Collected data
● ● ● ● ●

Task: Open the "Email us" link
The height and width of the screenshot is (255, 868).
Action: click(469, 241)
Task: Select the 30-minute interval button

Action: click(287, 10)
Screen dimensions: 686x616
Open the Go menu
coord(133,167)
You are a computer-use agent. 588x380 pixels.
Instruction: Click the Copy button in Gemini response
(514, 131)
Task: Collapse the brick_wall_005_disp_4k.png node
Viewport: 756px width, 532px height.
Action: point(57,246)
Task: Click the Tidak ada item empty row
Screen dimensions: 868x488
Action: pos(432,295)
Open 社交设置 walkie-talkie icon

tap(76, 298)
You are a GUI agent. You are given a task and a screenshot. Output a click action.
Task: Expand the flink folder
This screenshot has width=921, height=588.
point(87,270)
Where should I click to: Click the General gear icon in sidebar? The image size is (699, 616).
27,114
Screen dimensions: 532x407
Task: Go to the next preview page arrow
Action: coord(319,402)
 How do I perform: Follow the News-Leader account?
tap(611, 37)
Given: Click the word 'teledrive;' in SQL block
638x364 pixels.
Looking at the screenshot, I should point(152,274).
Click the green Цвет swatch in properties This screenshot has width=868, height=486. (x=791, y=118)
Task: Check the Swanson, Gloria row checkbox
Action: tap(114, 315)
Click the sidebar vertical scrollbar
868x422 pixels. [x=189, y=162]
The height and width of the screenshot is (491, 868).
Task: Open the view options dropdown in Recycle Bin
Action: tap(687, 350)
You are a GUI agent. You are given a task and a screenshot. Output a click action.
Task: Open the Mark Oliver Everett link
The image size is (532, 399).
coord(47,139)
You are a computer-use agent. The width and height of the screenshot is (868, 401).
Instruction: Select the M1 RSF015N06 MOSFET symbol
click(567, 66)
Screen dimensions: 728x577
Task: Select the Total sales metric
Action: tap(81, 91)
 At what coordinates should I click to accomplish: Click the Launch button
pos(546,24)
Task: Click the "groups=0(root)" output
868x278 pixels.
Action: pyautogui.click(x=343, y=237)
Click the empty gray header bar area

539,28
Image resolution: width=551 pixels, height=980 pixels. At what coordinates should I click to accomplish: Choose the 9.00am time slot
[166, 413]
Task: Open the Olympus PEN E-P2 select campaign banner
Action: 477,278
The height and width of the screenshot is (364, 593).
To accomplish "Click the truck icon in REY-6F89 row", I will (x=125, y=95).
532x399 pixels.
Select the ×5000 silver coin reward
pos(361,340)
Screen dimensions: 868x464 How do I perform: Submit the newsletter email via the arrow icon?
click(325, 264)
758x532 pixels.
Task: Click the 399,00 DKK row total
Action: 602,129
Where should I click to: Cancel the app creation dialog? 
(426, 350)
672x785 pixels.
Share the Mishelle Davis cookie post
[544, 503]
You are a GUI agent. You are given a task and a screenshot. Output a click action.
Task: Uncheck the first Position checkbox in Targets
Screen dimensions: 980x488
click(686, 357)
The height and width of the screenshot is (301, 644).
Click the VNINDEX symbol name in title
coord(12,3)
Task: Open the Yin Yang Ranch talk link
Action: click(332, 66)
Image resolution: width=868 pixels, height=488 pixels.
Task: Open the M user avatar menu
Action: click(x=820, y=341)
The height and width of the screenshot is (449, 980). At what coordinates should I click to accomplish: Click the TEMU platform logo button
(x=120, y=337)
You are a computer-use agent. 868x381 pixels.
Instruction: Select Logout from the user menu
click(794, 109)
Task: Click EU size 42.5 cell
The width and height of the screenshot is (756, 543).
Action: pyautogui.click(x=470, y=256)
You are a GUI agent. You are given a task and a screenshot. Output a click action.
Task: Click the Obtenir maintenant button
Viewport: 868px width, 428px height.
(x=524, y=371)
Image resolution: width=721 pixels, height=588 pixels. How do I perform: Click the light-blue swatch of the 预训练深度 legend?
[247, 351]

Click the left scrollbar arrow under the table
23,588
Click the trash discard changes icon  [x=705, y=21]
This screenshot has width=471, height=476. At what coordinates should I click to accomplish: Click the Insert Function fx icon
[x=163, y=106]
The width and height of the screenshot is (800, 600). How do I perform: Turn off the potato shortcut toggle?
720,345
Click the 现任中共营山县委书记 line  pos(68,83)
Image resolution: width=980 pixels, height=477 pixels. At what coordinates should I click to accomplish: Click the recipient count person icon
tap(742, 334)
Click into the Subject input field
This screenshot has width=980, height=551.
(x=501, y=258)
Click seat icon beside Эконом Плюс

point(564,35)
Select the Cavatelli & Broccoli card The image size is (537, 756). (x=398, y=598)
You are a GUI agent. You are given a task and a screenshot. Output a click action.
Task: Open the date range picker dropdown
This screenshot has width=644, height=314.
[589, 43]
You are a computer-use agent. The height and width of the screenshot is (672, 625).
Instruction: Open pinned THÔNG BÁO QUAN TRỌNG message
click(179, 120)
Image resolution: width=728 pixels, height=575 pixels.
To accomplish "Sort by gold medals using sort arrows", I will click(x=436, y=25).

● ● ● ● ●

**Required action**
There is a line above that contains "Task: Open the date range picker dropdown". Copy it and all later lines through the last, exactly, and leave out the rest.

**Answer to this task**
Task: Open the date range picker dropdown
This screenshot has width=644, height=314.
[589, 43]
You are a computer-use agent. The height and width of the screenshot is (672, 625).
Instruction: Open pinned THÔNG BÁO QUAN TRỌNG message
click(179, 120)
Image resolution: width=728 pixels, height=575 pixels.
To accomplish "Sort by gold medals using sort arrows", I will click(x=436, y=25).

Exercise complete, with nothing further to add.